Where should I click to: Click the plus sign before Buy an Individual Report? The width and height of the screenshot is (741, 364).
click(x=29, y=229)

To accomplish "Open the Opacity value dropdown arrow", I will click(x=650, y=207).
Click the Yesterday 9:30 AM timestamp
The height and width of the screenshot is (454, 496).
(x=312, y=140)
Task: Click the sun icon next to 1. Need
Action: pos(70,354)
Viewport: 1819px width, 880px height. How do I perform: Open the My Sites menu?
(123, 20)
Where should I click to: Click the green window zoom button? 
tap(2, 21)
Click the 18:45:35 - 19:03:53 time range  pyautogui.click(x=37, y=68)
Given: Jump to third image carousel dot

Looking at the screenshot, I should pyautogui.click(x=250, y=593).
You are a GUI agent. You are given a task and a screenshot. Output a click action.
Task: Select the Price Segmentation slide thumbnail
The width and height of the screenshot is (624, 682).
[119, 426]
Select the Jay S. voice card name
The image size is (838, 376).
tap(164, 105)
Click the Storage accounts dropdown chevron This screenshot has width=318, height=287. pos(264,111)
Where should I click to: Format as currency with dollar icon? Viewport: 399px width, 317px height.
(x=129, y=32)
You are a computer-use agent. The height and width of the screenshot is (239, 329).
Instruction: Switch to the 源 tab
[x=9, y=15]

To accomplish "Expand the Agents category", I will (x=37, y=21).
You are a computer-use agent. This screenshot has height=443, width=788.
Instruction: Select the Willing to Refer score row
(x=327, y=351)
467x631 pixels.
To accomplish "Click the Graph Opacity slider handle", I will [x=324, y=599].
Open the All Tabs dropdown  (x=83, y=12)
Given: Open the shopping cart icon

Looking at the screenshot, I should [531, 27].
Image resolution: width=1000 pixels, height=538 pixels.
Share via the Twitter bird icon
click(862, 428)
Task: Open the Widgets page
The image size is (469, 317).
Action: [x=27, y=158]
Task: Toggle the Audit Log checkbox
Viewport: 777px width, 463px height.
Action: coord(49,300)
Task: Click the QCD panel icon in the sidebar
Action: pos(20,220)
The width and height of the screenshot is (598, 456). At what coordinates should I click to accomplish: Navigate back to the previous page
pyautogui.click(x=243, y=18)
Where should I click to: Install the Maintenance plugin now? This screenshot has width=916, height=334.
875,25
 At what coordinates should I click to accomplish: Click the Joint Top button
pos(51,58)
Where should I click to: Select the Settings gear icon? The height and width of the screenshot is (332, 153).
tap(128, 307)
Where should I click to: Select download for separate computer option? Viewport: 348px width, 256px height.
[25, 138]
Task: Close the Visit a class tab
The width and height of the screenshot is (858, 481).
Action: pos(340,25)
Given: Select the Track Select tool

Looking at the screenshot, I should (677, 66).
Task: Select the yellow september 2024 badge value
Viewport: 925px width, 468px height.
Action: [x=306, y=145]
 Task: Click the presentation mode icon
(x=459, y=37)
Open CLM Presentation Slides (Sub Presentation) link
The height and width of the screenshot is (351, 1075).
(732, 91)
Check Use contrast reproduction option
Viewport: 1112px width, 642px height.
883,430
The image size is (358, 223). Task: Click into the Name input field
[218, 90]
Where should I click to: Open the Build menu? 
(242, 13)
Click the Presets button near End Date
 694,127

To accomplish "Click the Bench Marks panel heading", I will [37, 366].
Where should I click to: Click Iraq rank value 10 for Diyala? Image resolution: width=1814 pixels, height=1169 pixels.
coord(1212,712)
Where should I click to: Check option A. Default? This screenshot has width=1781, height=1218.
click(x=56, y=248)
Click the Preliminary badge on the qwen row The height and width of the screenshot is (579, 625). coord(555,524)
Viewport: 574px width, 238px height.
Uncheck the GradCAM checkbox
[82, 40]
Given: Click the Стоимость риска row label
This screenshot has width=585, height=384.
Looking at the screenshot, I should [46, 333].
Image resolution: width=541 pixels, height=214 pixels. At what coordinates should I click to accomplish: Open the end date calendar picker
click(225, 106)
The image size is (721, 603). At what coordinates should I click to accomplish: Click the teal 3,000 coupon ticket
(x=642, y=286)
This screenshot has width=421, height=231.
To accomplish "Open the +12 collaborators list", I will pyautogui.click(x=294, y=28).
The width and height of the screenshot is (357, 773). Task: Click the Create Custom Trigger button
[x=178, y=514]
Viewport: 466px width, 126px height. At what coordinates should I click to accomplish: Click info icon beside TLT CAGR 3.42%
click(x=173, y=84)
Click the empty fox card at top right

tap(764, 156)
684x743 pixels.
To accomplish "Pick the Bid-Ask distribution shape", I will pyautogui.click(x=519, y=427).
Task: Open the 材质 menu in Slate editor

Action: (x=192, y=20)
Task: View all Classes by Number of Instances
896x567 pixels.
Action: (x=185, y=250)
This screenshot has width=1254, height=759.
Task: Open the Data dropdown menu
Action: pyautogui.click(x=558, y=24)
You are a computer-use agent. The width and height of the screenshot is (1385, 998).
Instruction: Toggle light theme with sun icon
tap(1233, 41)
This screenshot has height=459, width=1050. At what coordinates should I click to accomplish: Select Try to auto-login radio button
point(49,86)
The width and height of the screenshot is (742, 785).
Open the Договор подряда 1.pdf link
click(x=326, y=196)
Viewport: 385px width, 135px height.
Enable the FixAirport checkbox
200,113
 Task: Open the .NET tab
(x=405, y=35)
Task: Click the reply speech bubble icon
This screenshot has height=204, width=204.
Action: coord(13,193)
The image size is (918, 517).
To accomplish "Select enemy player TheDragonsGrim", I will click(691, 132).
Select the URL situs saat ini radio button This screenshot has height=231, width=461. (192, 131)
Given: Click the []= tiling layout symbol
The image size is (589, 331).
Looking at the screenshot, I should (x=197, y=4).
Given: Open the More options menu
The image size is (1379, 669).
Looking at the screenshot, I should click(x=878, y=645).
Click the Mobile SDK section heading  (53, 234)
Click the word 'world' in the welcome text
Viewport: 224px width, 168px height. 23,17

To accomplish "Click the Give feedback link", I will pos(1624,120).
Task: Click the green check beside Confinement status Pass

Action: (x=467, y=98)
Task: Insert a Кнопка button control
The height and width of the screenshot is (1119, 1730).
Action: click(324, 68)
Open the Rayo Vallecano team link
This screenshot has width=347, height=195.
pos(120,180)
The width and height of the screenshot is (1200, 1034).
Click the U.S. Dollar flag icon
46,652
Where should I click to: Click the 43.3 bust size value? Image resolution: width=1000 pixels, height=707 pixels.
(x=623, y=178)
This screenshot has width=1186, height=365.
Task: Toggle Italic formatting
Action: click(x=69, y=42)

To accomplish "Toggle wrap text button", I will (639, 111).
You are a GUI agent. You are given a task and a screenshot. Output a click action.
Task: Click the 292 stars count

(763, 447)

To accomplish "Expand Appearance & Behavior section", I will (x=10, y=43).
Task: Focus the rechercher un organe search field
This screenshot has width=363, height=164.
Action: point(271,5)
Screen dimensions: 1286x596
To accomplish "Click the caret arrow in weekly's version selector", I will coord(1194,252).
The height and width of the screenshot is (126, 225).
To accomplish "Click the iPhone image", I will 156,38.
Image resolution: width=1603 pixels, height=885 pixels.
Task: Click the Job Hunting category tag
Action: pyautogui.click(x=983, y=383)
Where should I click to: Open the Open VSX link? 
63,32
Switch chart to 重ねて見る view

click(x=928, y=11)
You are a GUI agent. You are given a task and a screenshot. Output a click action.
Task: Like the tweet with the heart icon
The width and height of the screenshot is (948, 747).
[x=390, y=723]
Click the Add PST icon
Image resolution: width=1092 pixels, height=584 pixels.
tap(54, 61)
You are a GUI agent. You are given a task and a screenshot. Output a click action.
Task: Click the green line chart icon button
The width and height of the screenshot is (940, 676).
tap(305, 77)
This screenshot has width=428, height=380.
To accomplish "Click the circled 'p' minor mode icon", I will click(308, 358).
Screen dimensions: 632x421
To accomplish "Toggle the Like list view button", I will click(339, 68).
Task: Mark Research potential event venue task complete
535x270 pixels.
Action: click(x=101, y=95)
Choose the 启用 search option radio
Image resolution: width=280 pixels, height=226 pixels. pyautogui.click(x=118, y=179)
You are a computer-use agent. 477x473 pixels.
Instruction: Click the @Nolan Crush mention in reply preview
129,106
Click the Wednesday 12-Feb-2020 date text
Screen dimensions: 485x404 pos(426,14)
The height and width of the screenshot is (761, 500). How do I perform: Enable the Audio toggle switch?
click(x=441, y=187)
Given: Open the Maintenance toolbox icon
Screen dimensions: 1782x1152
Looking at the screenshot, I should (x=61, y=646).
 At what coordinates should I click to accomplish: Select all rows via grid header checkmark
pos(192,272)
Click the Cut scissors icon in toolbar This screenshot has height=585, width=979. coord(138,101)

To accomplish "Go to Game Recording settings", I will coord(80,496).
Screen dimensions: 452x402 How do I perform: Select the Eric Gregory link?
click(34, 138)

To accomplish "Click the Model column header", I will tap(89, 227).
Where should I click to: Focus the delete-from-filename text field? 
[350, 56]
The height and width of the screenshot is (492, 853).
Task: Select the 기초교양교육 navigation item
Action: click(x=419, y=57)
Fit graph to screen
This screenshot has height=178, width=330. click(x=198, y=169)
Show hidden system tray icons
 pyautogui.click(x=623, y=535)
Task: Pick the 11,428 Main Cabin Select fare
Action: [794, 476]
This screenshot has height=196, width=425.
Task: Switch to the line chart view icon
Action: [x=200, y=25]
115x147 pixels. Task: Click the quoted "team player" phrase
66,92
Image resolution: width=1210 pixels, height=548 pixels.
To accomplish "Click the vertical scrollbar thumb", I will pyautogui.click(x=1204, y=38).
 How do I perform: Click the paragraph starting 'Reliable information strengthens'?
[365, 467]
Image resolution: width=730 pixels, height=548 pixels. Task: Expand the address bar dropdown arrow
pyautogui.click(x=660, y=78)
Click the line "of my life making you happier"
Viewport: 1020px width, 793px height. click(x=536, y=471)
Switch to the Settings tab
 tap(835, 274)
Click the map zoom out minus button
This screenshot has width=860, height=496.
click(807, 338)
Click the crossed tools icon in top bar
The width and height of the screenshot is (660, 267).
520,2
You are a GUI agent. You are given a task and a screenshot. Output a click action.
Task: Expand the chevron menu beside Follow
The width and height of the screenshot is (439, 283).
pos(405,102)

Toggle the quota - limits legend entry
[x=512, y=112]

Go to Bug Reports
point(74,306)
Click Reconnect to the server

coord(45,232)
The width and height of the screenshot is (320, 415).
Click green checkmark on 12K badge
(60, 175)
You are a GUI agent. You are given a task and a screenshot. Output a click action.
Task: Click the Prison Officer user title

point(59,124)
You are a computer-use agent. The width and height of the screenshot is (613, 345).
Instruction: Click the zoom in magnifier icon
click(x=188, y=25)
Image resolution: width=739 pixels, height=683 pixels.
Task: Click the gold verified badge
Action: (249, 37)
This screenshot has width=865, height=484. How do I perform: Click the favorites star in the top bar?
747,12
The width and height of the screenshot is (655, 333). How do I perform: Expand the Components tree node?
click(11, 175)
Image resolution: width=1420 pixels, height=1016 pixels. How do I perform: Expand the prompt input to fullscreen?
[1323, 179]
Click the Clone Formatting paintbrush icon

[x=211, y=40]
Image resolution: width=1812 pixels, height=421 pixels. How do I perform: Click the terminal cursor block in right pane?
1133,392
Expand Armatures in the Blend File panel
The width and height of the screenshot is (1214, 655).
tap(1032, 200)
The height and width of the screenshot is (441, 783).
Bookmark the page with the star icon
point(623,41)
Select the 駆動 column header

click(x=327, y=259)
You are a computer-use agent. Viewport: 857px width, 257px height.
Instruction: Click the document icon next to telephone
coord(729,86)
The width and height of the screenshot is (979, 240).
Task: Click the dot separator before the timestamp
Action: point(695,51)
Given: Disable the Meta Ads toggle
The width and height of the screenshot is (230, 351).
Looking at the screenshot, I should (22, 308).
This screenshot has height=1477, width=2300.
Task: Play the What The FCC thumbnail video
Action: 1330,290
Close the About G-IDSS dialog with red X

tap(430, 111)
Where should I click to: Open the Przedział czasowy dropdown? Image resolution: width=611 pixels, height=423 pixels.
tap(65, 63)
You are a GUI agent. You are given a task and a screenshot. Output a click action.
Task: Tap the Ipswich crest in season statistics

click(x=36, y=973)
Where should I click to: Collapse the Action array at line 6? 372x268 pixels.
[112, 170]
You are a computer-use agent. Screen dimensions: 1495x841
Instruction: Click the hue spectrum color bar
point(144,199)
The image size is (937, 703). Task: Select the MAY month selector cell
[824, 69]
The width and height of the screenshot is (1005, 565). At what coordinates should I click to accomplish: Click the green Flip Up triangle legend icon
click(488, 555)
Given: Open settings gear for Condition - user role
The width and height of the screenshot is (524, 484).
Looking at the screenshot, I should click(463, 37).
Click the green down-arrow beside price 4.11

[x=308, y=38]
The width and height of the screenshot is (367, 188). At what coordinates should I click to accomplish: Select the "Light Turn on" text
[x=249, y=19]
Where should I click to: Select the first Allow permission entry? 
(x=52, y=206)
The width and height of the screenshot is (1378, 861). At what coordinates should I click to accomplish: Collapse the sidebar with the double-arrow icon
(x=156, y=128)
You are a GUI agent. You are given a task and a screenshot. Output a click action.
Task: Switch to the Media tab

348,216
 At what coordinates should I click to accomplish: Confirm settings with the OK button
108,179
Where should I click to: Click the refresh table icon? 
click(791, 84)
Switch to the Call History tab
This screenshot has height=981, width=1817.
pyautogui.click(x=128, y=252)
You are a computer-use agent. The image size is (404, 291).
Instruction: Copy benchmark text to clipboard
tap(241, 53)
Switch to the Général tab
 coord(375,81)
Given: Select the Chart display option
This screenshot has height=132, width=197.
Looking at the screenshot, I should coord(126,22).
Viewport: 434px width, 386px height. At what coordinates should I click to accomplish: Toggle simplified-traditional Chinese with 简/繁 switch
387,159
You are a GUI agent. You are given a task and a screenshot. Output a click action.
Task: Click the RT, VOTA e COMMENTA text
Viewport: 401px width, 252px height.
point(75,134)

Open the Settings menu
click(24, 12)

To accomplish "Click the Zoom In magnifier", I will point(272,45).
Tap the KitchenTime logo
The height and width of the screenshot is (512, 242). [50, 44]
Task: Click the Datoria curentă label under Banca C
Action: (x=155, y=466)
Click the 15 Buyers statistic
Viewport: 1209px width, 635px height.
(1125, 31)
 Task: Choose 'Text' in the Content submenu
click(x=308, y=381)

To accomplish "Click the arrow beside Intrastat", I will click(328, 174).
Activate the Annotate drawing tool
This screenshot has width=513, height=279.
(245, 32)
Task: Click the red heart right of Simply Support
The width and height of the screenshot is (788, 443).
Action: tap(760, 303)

────────────────────

- [Direction] Copy out the stretch of data from the line containing "You are a computer-use agent. This" through the line containing "click(862, 428)", putting "shopping bag" in place of "shopping cart" and changing nothing else.

- [Written solution]
You are a computer-use agent. This screenshot has height=443, width=788.
Instruction: Select the Willing to Refer score row
(x=327, y=351)
467x631 pixels.
To accomplish "Click the Graph Opacity slider handle", I will [x=324, y=599].
Open the All Tabs dropdown  (x=83, y=12)
Given: Open the shopping bag icon

Looking at the screenshot, I should [531, 27].
Image resolution: width=1000 pixels, height=538 pixels.
Share via the Twitter bird icon
click(862, 428)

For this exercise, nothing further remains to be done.